By Merit Ibe
The Manufacturers Association of Nigeria (MAN) has hinted that despite inward looking foreign exchange stance of the Central Bank of Nigeria (CBN), over 40 percent of manufacturers are still unable to access forex, to enable them import vital raw materials, machines and spares that are not available locally.
The President of MAN, Mansur Ahmed, who made the disclosure at the Annual General Meeting of the association, noted that with the massive drop in global oil prices and the ravaging COVID -19 pandemic, which translated to reduction in forex inflow into the country, the Chief Executive Officers (CEOs) and manufacturers have confirmed that it was difficult to source forex.
Applauding the stance of the CBN which he said has positively impacted the nation’s forex reserve, deepened the backward integration efforts of the manufacturing sector, he lamented undue restriction of manufacturers’ access to forex, which has created trust issues with overseas suppliers and reduced manufacturing output through prolonged stockout and factory shutdown.
He appealed to the CBN to also grant manufacturers increased access to forex at pre COVID-19 rate to enable them meet with production demand and supply.
Making reference to the Manufacturers CEOs Confidence Index (MCCI) meant to gauge perception of CEOs of member companies on the economy and the state of the manufacturing sector which averaged 51.2 points in 2019, an indication of a meagre 1.2 points above the 50-points performance, he noted it signified that the manufacturing sector was still struggling, in need of a comprehensive and integrated support system from the government.
“Clearly, the sector is still in need of a comprehensive and concerted support system from the government, as observed trend shows that the sector is struggling due to diverse familiar challenges.”
He reeled out some other challenges that have bedeviled the sector in the year under review, to include but not limited to the inventory of unsold finished manufactured products which has risen to an all-time high of about N402.4 billion confirming the reality that the disposable income of the consumers has been grossly eroded;
“Manufacturers are still inundated with numerous, oftentimes duplication of demands from the tiers of government in form of taxes, levies, fees, permits, etc;
“Manufacturing companies are continually overwhelmed with multiple regulations from different regulatory agencies and excessive drive for revenue by government agencies;.
Dearth of trade facilitation infrastructure, poor access to the nation at sea ports and longer turnaround time for clearance of cargo collectively stifle the smooth operations of manufacturing concerns.”
He added that inadequate electricity supply and incessant increases in tariffs without commensurate improvement in generation, transmission and distribution remain key challenges.
Expressing displeasure that the manufacturing sector spent over N67.38billion on self-generated electricity with energy cost accounting for over 38 per cent of production cost in 2019, Ahmed emphasised that as customary, the association had made series of submissions to government on these challenges accompanied with suggestions on how to resolve them, noting that it was gratifying to note that government has given due attention to some of these challenges.
Appreciating the government for its extraordinary initiatives in the year under review, he noted that the border closure which came in response to the sectors’ advocacy efforts towards curbing the menace of smuggling of prohibited items, fake products and counterfeiting of made in Nigeria, no doubt favoured some members and impacted some negatively.

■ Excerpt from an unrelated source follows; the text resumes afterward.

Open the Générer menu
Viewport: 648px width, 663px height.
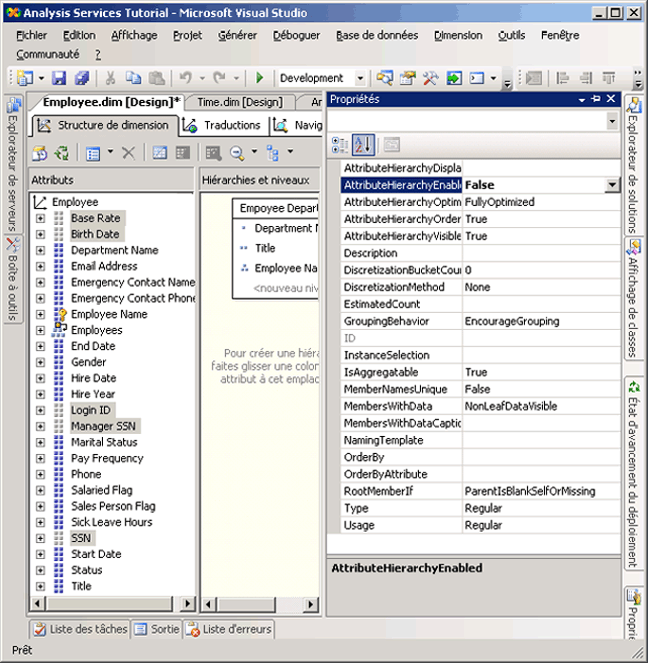click(x=237, y=35)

He however, requested that government should review the decision and introduce sustainable measures.
Going forward, the MAN boss implored the Federal Government to reduce the financial pressure on companies occasioned by COVID-19 by compensating manufacturing concerns that are forced to shut down with 60 per cent of employees salaries for at least three months to prevent laying offs of employees and massive unemployment.
Support manufacturing concerns with existing loan facilities by reviewing the terms, especially reducing interest rates to five percent with two years moratorium.
For manufacturers that are investing in order to scale up production should be granted loans at five per cent interest rate for a period of five to seven years. These will no doubt improve liquidity and ramp up productivity in the manufacturing sector in a manner that will cover up for obvious losses due to COVID-19.
He also pleaded that the government should prevail on the CBN to extend its COVID-19 stimulus packages to manufacturers not covered by existing CBN initiatives.